Ele enviou suas amostras de sangue para Almeida e sua equipe. Eles foram capazes de dissolver a membrana da célula usando detergentes. Ela então usou sua técnica de microscopia eletrônica para identificar os materiais dentro da membrana lipídica. Ela encontrou o antígeno australiano e um segundo conjunto de partículas que parecia um rinovírus .
Este trabalho foi fundamental para convencer a comunidade científica de que a hepatite B tinha pelo menos dois antígenos separados. O antígeno australiano (mais tarde conhecido como HbsAg) e HbcAg, o antígeno encontrado nas amostras de Dane.

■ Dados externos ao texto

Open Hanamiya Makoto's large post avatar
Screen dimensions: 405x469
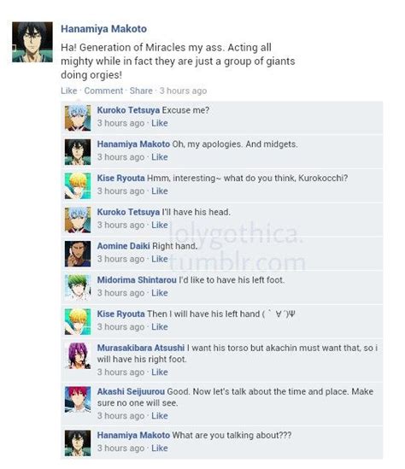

A compreensão da estrutura dos antígenos da hepatite B permitiu que cientistas posteriores estabelecessem que o dano hepático associado à hepatite B era na verdade devido à resposta imune inata a esses antígenos, trabalho que acabou levando ao desenvolvimento de uma vacina.
Estrutura e função
Almeida ganhou destaque global no início de 2020 devido à pandemia COVID-19. Ela foi a primeira cientista a obter uma boa foto de um membro da família do coronavírus no final dos anos 60. Como resultado, foi ela e sua equipe os responsáveis por nomear a família. Eles escolheram “corona” devido ao halo de proteínas que podia ser visto na superfície da membrana como resultado de suas imagens.
Este não foi um destaque particular de sua carreira ou vida, apenas mais um dia no laboratório.
Mas, sem esse trivia, sua vida não teria chamado a atenção de um público tão amplo quanto já chegou. Certamente não teria chamado minha atenção, e sou muito grato por isso; esta não é uma biografia típica de um cientista profissional e levanta algumas questões interessantes.
A sua biografia demonstra que Almeida foi uma personagem trabalhadora, determinada e perspicaz. No Reino Unido, na década de 1930, isso não era suficiente para conseguir uma vaga na universidade. Sem uma qualificação universitária formal, sua carreira não poderia progredir em seu país de origem e ela precisava se mudar para o exterior. A estrutura da cultura na Grã-Bretanha em meados do século 20 funcionou para limitar severamente suas perspectivas de carreira.
Este é um problema que persiste em nossa comunidade hoje. Foi demonstrado repetidamente que as estruturas acadêmicas tradicionais tornam a progressão na carreira mais difícil para as mulheres , para as pessoas de origens pobres e para as minorias . O que levanta a questão; quantos June Almeidas nunca conseguiram o emprego de microscopia de nível básico?
A estrutura de uma cultura que produz resultados como esse não é adequada. Se, como comunidade, acreditamos que personagens talentosos como Almeida devem ter todas as oportunidades de contribuir para a academia, então a responsabilidade recai sobre nós para tornar visível a estrutura distorcida da cultura acadêmica. Somente com uma imagem precisa dessa cultura é que podemos começar a desenvolver uma vacina contra ela.